[PROBLEM] Only the text belongs in the copy. Transcribe the data exactly and drop any pictures.
EXTRACTED MATERIAL START
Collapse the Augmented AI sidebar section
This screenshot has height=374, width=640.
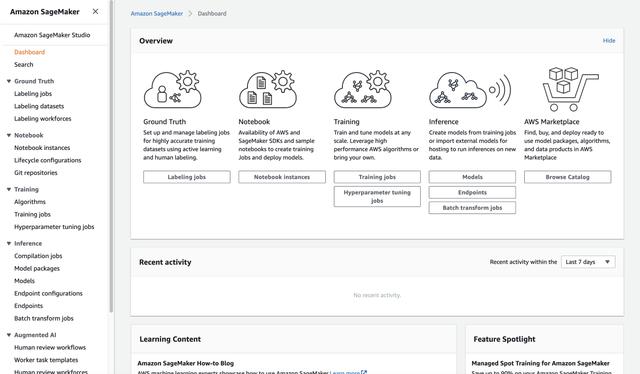tap(9, 335)
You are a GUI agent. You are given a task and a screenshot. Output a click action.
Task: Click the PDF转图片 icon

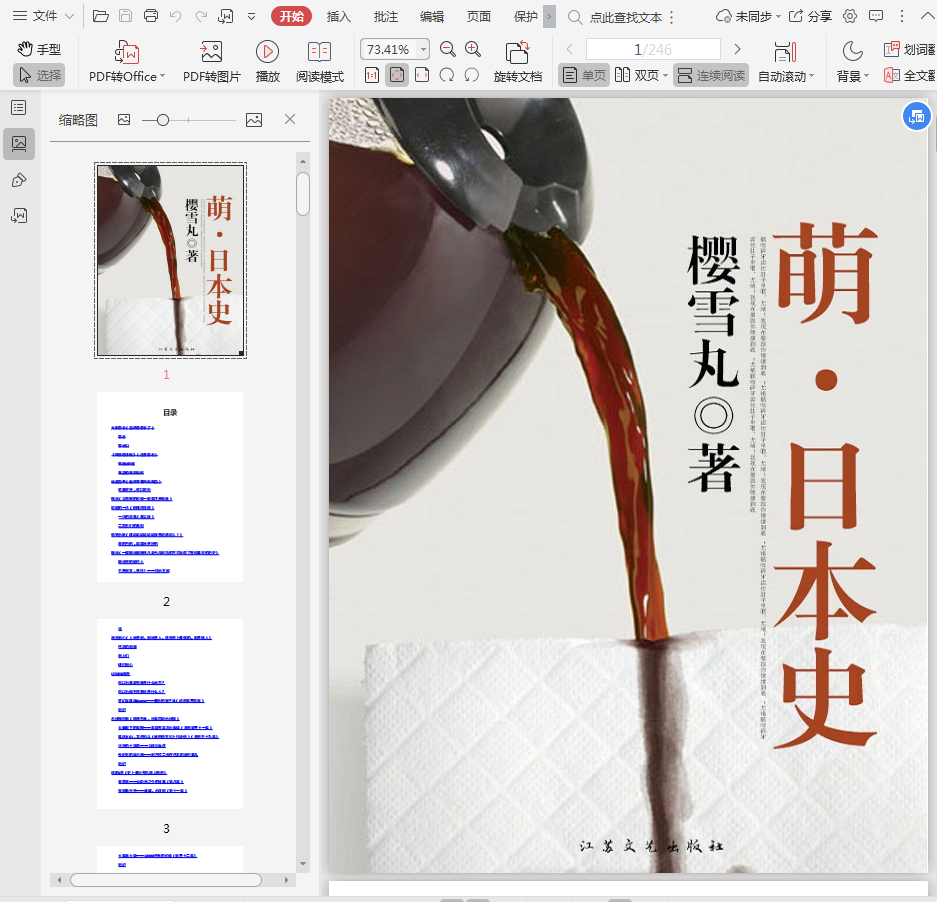click(211, 53)
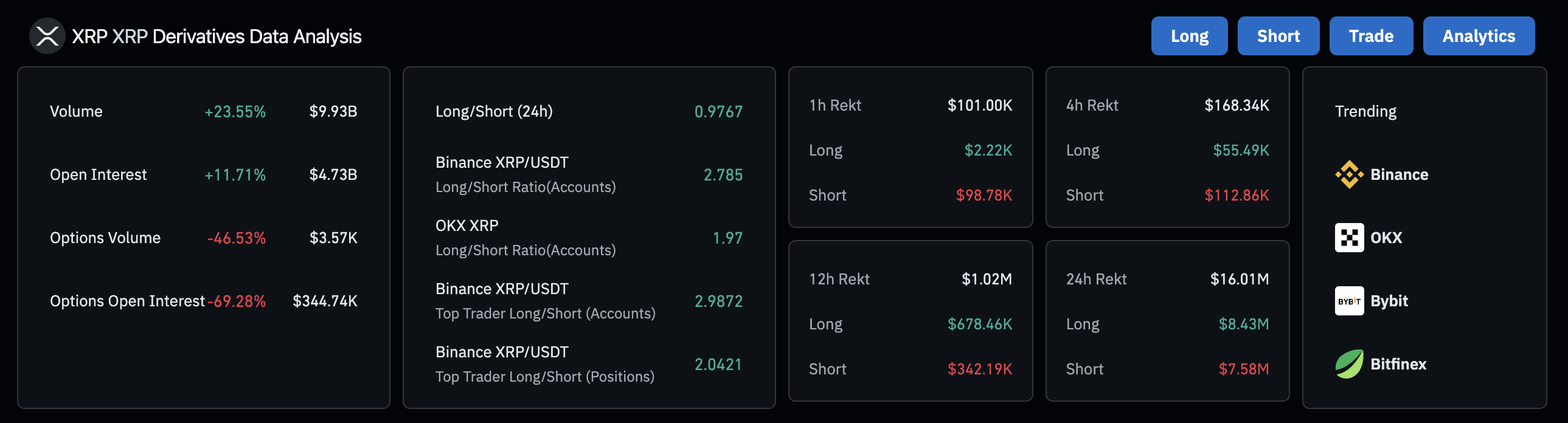Open Bitfinex trending exchange link
This screenshot has width=1568, height=423.
click(x=1398, y=365)
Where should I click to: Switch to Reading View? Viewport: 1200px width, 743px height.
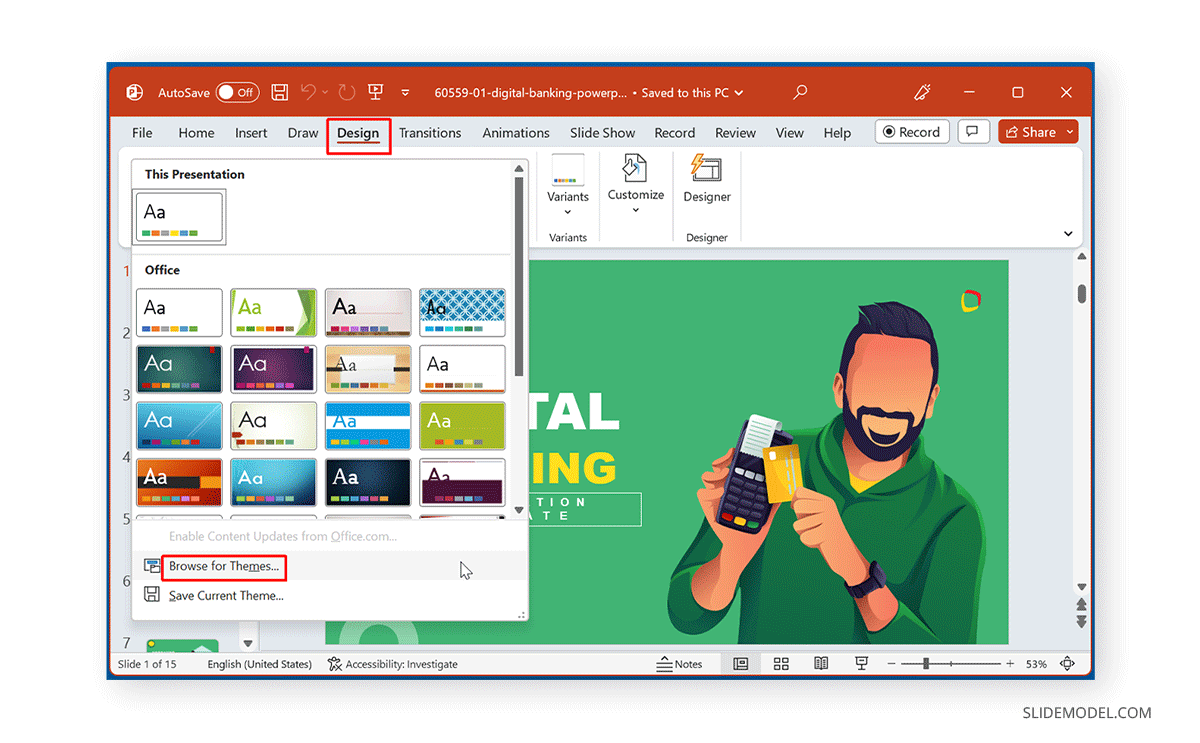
EXTRACTED MATERIAL END
[ANSWER TO THE EXERCISE]
Collapse the Augmented AI sidebar section
This screenshot has height=374, width=640.
tap(9, 335)
You are a GUI agent. You are given a task and a screenshot. Output a click action.
Task: Click the PDF转图片 icon

click(211, 53)
Open Bitfinex trending exchange link
This screenshot has width=1568, height=423.
click(x=1398, y=365)
Where should I click to: Switch to Reading View? Viewport: 1200px width, 743px height.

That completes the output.